The PAC plans to spend millions of dollars to kill Bores’ bid for Congress. Its leaders, Zac Moffatt and Josh Vlasto, told WIRED that Bores had advanced legislation they described as ideological and politically motivated, arguing it would handcuff New York’s and the country’s ability to lead on AI jobs and innovation.
They also said the PAC will “aggressively oppose policymakers and candidates in states across the country” that jeopardize Americans’ “ability to benefit from AI.” They declined to share the PAC’s next targets.
For Bores, the attack is proof that the fight is not only about one bill. He says the people funding the effort have significant money but represent a small minority’s view of what should happen with AI policy. His message to other lawmakers is that money should not scare them into abandoning their constituents.

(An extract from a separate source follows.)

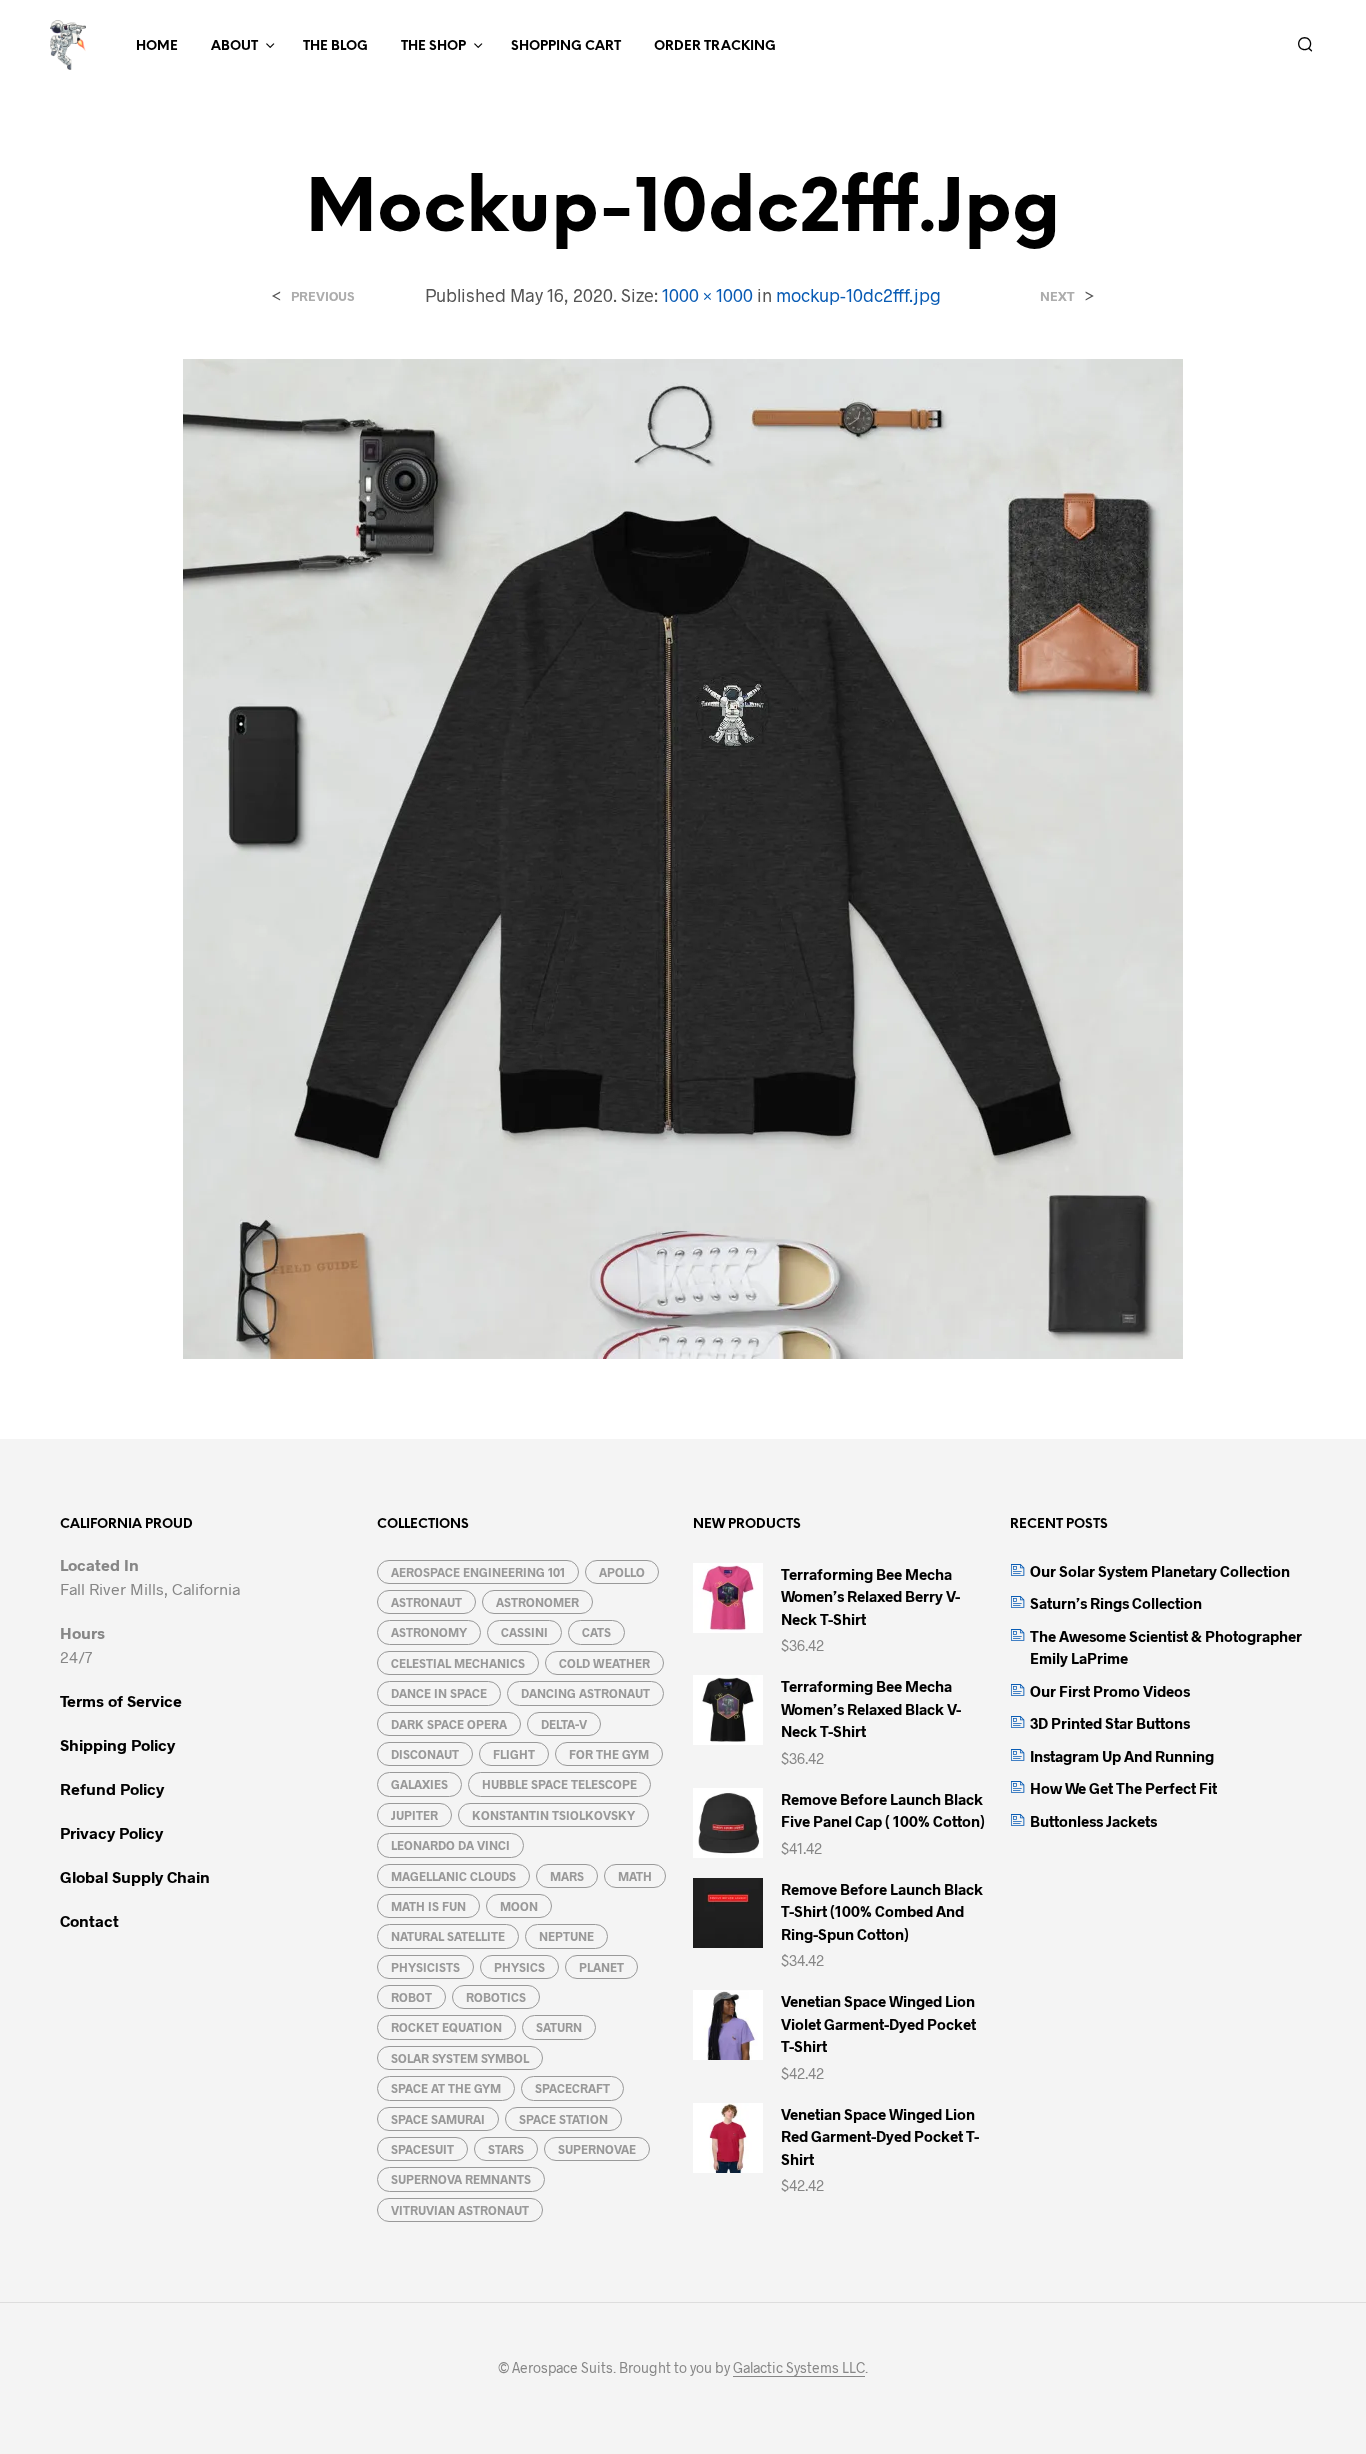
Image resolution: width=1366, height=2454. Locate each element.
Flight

Bores brings a technical résumé to the fight
Bores has argued that the AI industry is threatened by his technical background. He holds a masters degree in computer science from Georgia Tech and worked as an engineer at Palantir for four years.
He left Palantir in 2019 over a contract the company renewed with US Immigration and Customs Enforcement (ICE). That history is part of how he presents himself in the AI debate: not as a lawmaker looking at technology from the outside, but as someone who says he understands the systems being debated.
He put that argument bluntly in the WIRED interview: “The part that scares Trump’s megadonors the most is that I actually understand AI.”
The draft executive order WIRED obtained indicates that Trump may soon create a group within the DOJ to litigate with states over AI laws. Bores criticized that approach, saying, “I’ve never heard someone say we need to promote more innovation with more lawsuits.”
What the RAISE Act is trying to enforce
Bores describes the RAISE Act as a way to enforce safety commitments companies have already made voluntarily. His concern is that economic pressure could lead companies to change course unless there is a penalty for failing to follow through.
In that framing, the bill is not presented as a broad attempt to slow AI development. It is presented as a mechanism to make safety reporting meaningful. Without penalties, Bores argues, safety promises can be ignored.
The most important elements from the source are clear:
- The RAISE Act applies pressure through safety report requirements.
- New York’s attorney general would be able to bring civil penalties of up to $30 million.
- The bill targets AI developers like OpenAI and Google if they fail to publish safety reports around their technology.
- The bill has passed New York’s legislature and awaits action from Kathy Hochul before the end of the year.
Those facts explain why the measure has attracted national attention. It is a state-level law aimed directly at large AI developers, and it arrives while federal efforts may move in the opposite direction by attempting to block state AI laws.
AI safety is now part of the campaign message
Bores says AI safety is not the only issue in his campaign. At his annual town hall with constituents, he said there were questions about AI, but also about infrastructure, health care and the broader economy. He expects to talk about all of those issues in the campaign, just as he says he has legislated on them in the Assembly.
Still, AI is becoming a defining part of his public profile. Bores argues the issue belongs in a New York campaign because AI will affect the economy, democracy and education. His broader message is that the technology is moving quickly and that lawmakers need to get it right.
That is why the fight over Leading the Future may have the opposite effect from the one the PAC intended. By making Bores a target, it also made his argument more visible: that AI policy is no longer a distant technical debate, but a question about who writes the rules, who enforces them and whether elected officials will act when Congress does not.